30 Days of Attending Performing Arts

Day 3: Where to start?

As I’ve mentioned in previous posts, live performing arts opportunities are widely available in large and mid-size cities, and often within reach in smaller areas via colleges, civic organizations, tours and the like.

So how can you decide what to see? This is an idiosyncratic decision–like any choice, but here are some questions that might narrow the choice a bit.

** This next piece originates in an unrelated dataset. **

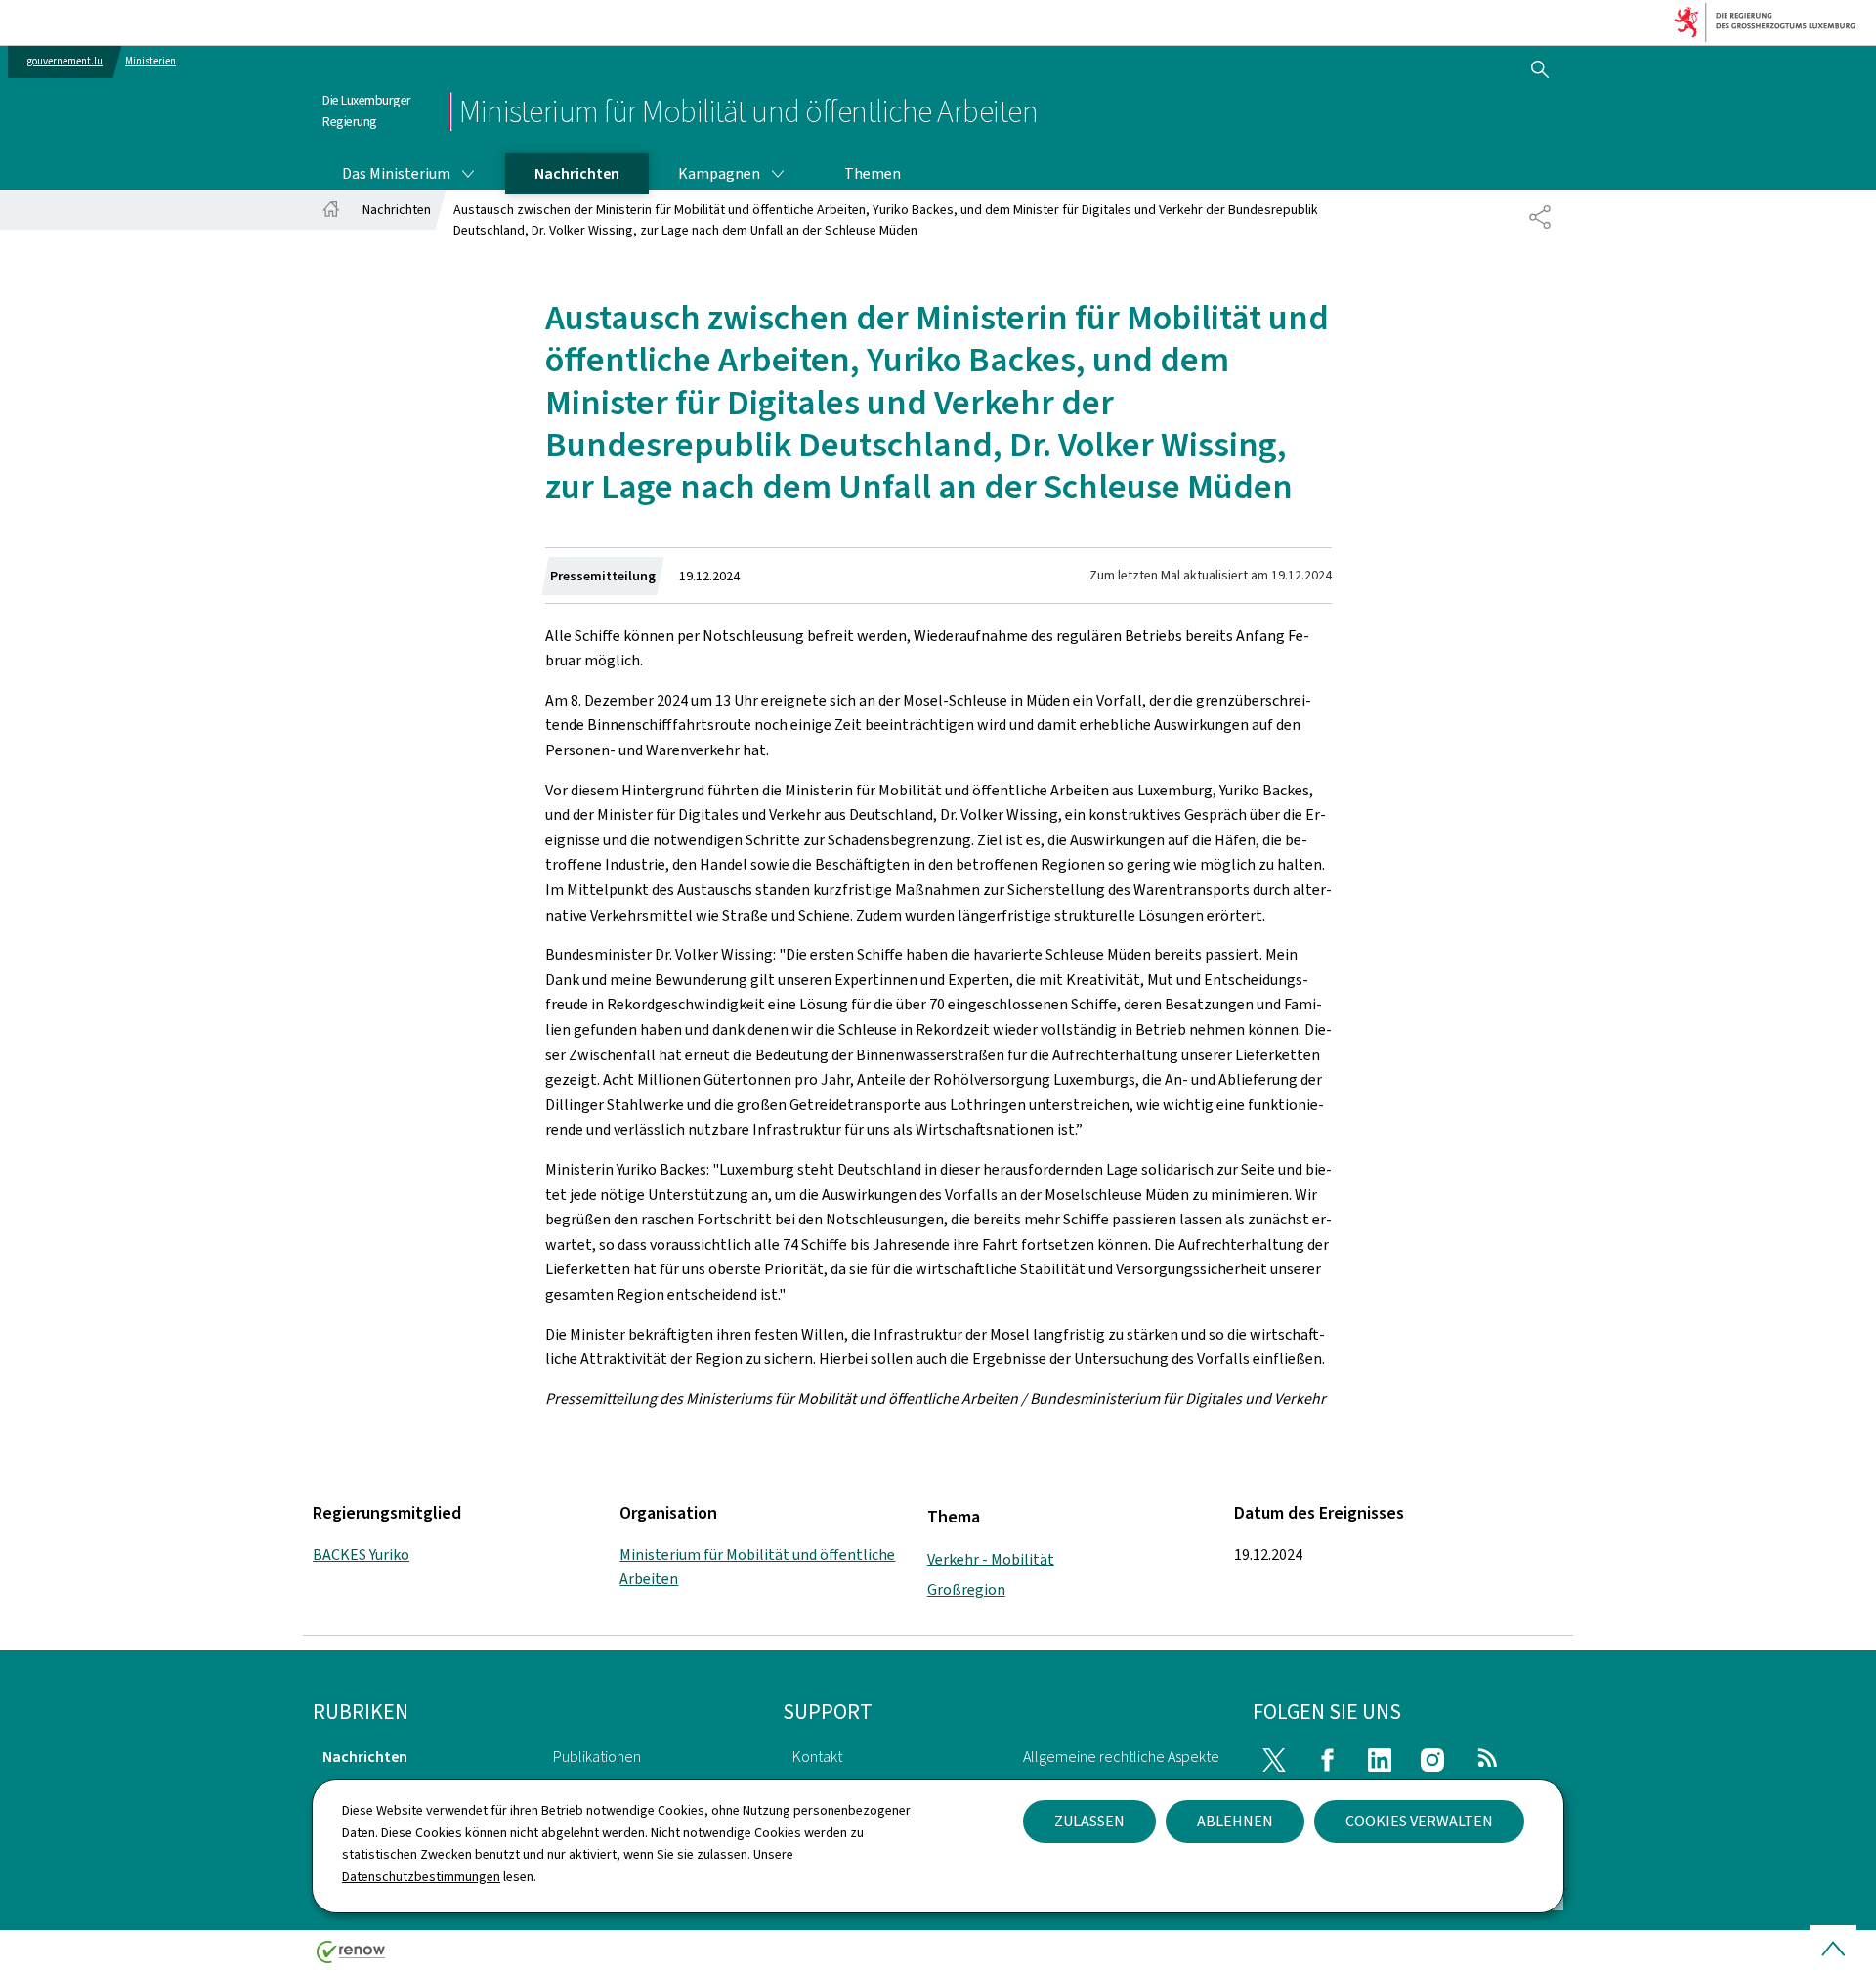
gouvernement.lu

  1. Big or small? performances comes in all sizes, from the intimacy of a lieder singer giving a recital in a hall that seats a couple of hundred, to a blockbuster musical like Phantom playing in a theater that seats thousands. Both can be rewarding, but they are very different kinds of emotional experiences. One acquaintance of mine is mostly interested in seeing grand productions–orchestra performances with huge bands (for instance, Schoenberg’s Gurrelieder). Another might want nothing more than an evening with a lone cellist playing the Bach Cello Suites, or a one-person play.
  2. Familiar or unfamiliar? Although you may think you don’t know classical music, opera, Shakespeare, what have you, I bet you do have some context. (Maybe you have heard Ravel’s Bolero, listened to Carmen’s Habanera, read the balcony scene from Romeo and Juliet (or seen one of the many film versions.) If any of those struck a chord with you, look for related performance. Great classics are given all the time all over because they are–well–great. It’s fine, probably more than fine, for your first opera to be La Bohème because you saw it Moonstruck. Trust me, you won’t be disappointed by it in person if you liked it there.

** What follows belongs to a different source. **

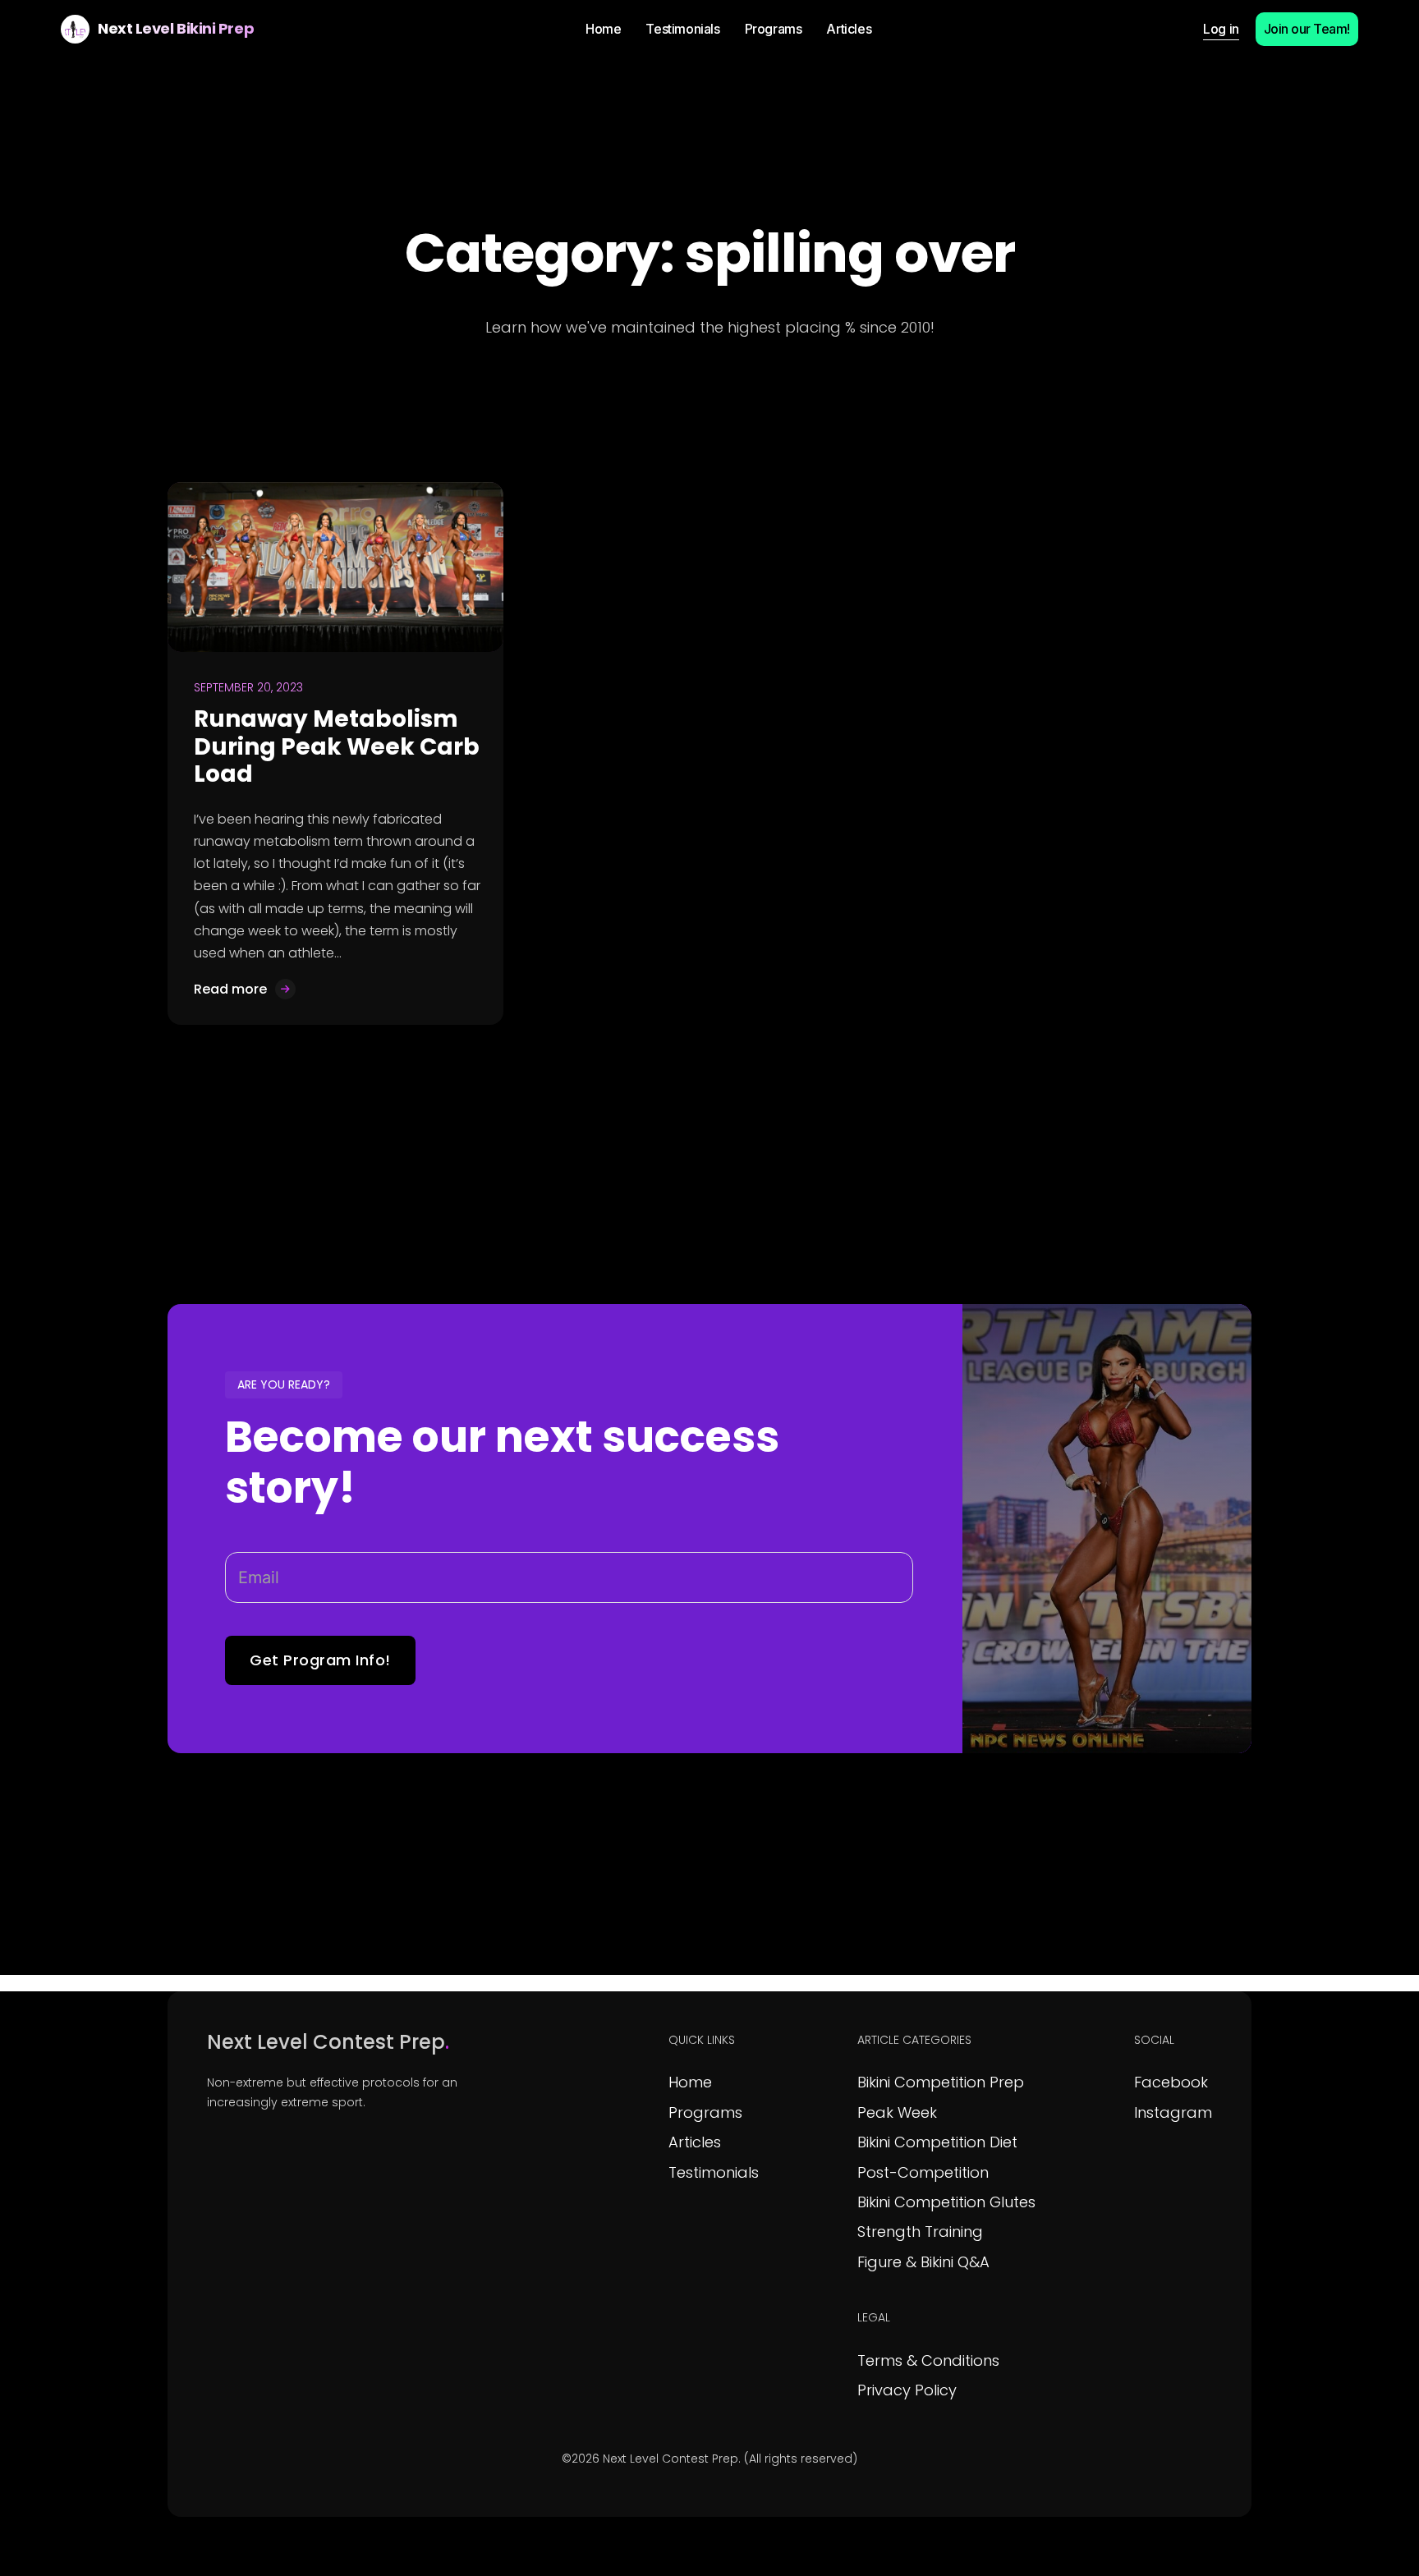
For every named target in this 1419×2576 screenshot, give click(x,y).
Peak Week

stampAlternately, you can go for something alternative. A new music group, a play reading by a new playwright, a work that explores a time, culture, topic far away from your ken. Some of my most memorable evenings have been walking in to an unknown–maybe folk music from a tradition that is new to you, or a composer and performer you have never heard before.

3. Finally, think about what kind of night (or afternoon) you are up for. Performing arts can be a ‘big night out’ –with all the trappings of a special event. Or it can be as simple as listening to a free pick-up concert in somebody’s home. Both are fine, but planning for what kind of experience you want can help. Matching the emotion and the content to the character of the evening.